Data acquisition involved fusing high‑resolution optical imagery (≈6 m), thermal inertia maps (100 m), and topographic products (200 m) using ESRI ArcGIS. Landslide polygons were manually digitized following established geomorphological criteria, then rasterized into binary masks (1 = landslide, 0 = background). The authors refined the original annotation set by incorporating previously omitted landslides that lack clear depositional zones and by removing ambiguous depositional regions that could introduce label noise. This improves supervision quality and reduces spurious correlations that might otherwise bias deep‑learning models.

A key contribution of the work is its spatially aware partitioning strategy. Instead of random patch allocation, which can cause severe spatial leakage because neighboring patches share highly correlated visual patterns, the authors group patches into 2 × 2 spatial blocks based on their grid indices. For each block they compute a foreground ratio – the proportion of landslide pixels – and then perform quantile‑based stratified sampling to preserve a balanced distribution of easy (low foreground) and hard (high foreground) examples across the training, validation, and standard test sets. This yields 465 training patches, 66 validation patches, and 133 standard test patches, each with comparable foreground statistics (average foreground ratios around 30‑35 %).
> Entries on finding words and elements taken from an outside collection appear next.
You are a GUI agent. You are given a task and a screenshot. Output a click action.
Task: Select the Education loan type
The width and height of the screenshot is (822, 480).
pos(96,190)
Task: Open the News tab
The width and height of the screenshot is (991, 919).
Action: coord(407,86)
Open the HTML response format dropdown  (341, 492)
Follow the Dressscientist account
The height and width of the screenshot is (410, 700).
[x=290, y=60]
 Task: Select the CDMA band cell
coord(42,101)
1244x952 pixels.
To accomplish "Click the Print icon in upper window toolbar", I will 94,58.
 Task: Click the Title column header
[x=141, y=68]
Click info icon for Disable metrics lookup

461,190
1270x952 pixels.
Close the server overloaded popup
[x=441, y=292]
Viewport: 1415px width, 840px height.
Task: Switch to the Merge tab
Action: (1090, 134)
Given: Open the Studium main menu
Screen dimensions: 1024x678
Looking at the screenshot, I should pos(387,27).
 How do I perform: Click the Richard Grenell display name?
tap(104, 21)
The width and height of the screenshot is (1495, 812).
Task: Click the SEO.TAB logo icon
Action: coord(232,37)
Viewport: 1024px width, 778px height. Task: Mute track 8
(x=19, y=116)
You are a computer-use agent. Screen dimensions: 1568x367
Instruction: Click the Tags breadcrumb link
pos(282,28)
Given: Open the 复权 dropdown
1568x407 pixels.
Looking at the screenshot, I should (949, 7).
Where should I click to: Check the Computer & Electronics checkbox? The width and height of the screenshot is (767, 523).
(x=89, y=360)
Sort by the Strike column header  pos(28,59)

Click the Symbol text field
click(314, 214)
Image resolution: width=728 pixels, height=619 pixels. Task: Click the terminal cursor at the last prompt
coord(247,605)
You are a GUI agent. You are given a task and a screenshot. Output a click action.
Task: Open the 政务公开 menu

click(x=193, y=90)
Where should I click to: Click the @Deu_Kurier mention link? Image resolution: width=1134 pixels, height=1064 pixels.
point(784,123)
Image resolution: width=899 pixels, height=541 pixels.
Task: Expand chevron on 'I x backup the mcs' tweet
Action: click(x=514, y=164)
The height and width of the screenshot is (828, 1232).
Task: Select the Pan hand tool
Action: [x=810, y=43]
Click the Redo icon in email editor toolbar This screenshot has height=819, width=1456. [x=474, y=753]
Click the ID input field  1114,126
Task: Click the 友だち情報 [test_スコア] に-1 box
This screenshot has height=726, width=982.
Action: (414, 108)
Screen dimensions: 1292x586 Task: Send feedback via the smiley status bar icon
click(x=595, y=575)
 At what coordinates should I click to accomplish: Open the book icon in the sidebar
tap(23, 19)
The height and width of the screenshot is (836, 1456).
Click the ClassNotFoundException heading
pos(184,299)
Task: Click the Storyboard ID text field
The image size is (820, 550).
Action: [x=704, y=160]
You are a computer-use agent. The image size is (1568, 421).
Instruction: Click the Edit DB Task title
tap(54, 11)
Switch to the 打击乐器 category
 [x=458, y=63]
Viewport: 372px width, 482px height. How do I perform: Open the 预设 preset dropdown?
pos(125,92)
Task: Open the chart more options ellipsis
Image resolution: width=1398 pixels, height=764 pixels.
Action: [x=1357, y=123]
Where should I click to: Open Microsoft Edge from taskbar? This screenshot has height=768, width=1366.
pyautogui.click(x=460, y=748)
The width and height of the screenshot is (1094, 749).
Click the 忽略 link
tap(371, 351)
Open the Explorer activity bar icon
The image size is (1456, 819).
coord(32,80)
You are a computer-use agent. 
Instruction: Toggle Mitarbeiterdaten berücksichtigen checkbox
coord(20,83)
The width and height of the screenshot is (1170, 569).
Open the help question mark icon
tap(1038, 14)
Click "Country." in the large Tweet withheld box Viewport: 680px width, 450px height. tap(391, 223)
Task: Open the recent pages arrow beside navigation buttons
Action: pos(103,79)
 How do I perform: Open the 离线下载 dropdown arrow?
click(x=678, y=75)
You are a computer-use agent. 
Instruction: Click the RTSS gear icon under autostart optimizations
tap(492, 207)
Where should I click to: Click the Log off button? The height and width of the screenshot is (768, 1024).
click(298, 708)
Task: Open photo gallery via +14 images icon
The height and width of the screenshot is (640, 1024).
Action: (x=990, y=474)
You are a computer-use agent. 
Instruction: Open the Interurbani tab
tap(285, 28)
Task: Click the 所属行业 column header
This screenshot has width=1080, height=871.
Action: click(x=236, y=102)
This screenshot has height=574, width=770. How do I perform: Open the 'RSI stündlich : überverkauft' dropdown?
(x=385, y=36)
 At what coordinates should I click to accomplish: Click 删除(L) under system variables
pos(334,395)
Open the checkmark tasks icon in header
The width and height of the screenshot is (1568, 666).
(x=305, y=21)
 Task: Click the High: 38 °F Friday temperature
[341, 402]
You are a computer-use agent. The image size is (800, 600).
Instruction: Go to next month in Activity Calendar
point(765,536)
The isolated test set consists of 276 patches drawn from the opposite side of the Valles Marineris region, with a lower average foreground ratio (≈22 %) and reduced variance, intentionally presenting a sparser and structurally different distribution.

Benchmark experiments evaluated six state‑of‑the‑art segmentation architectures: U‑Net, U‑Net++, PSPNet, DeepLabV3, DeepLabV3+, and SegFormer. All models were trained under a unified configuration (Adam optimizer, learning rate = 0.001, step decay every 30 epochs, 100 epochs total, batch size = 128 on a single NVIDIA A100 GPU) using the full seven‑band input and basic data augmentations (random flips and rotations). Performance metrics included precision, recall, F1‑score, foreground IoU, background IoU, and mean IoU. On the standard test split, all models converged reliably and achieved mean IoU values between 0.68 and 0.73, demonstrating that the dataset supports stable training and competitive segmentation quality. However, when evaluated on the isolated test set, mean IoU dropped dramatically to the 0.45–0.52 range, indicating a substantial generalization gap. The authors attribute this decline to the isolated set’s distinct geomorphological context, sparser landslide occurrences, and more fragmented or elongated failure geometries that differ from patterns seen during training.

The paper’s contributions can be summarized as follows: (1) provision of a high‑quality, multimodal Martian landslide dataset with seven aligned channels; (2) introduction of a geographically isolated test set explicitly designed for assessing spatial generalization; (3) a rigorous, reproducible partitioning methodology that mitigates spatial leakage and balances sample difficulty; (4) baseline performance results for several leading segmentation models, highlighting both the dataset’s utility and the challenges it poses; and (5) open release of the dataset and code to foster reproducible research.

In conclusion, MMLSv2 represents a significant step forward for planetary remote‑sensing and machine‑learning research. By combining optical, topographic, and thermophysical information, correcting annotation noise, and enforcing spatially independent splits, the dataset offers a realistic benchmark for developing models that can generalize beyond the training region. Future work may explore advanced multimodal fusion techniques, class‑imbalance mitigation strategies (e.g., focal loss, oversampling), and domain adaptation approaches to bridge the performance gap observed on the isolated test set.